When his father subsequently died by suicide, Stephen naturally struggled to accept the death, having had no contact with him for a long time.
In his current role as a parent, Stephen's determined not to "repeat the pattern" with his boy and instead give the stability and emotional support he missed out on.
When his son is about to have a meltdown, for example, they practise "releasing the emotion" together - processing the emotions safely.

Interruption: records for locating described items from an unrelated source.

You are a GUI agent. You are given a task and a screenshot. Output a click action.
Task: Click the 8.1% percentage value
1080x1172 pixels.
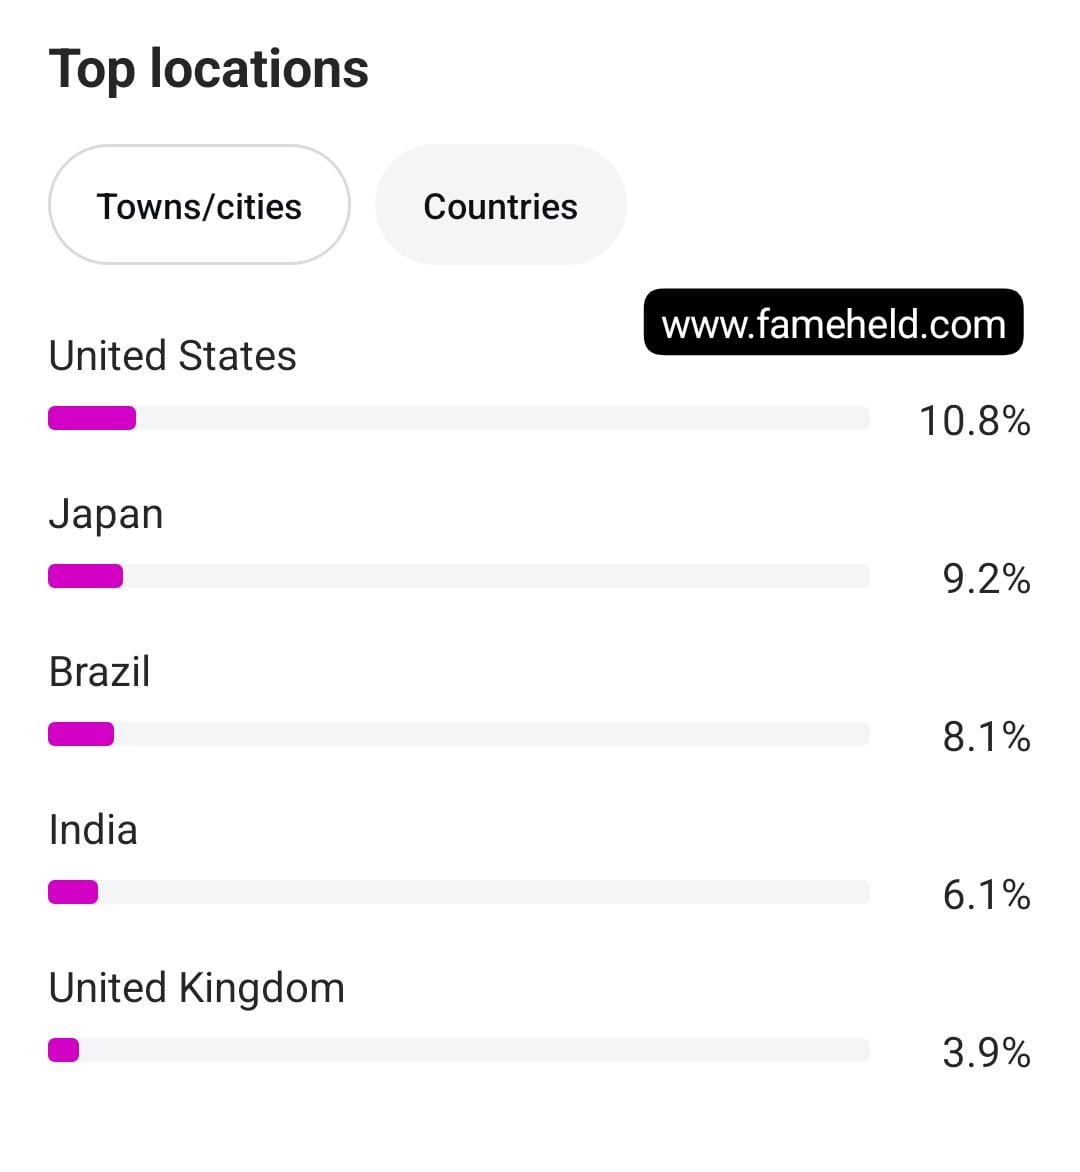pos(987,737)
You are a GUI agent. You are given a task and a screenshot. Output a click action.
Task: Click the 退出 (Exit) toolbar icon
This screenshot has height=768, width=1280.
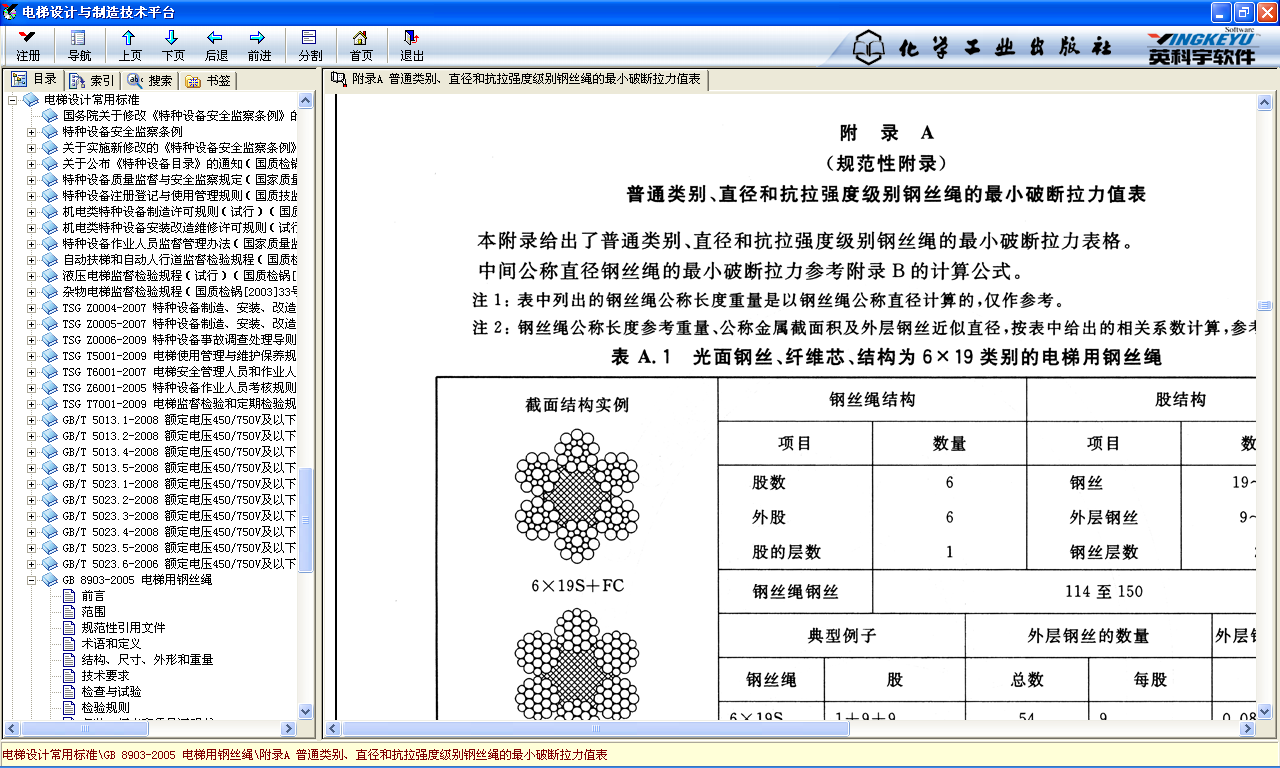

The two men Ryan and Stephen say they have become improved and more well-rounded men because they confronted their pain, changed how they talk, and figured out how to manage themselves for their children.
"I'm better… sitting with things and dealing with things," states Stephen.
"I expressed that in a letter to Leo last week," Ryan shares. "I expressed, on occasion I believe my purpose is to teach and advise you how to behave, but in reality, it's a two-way conversation. I am understanding an equal amount as you are in this journey."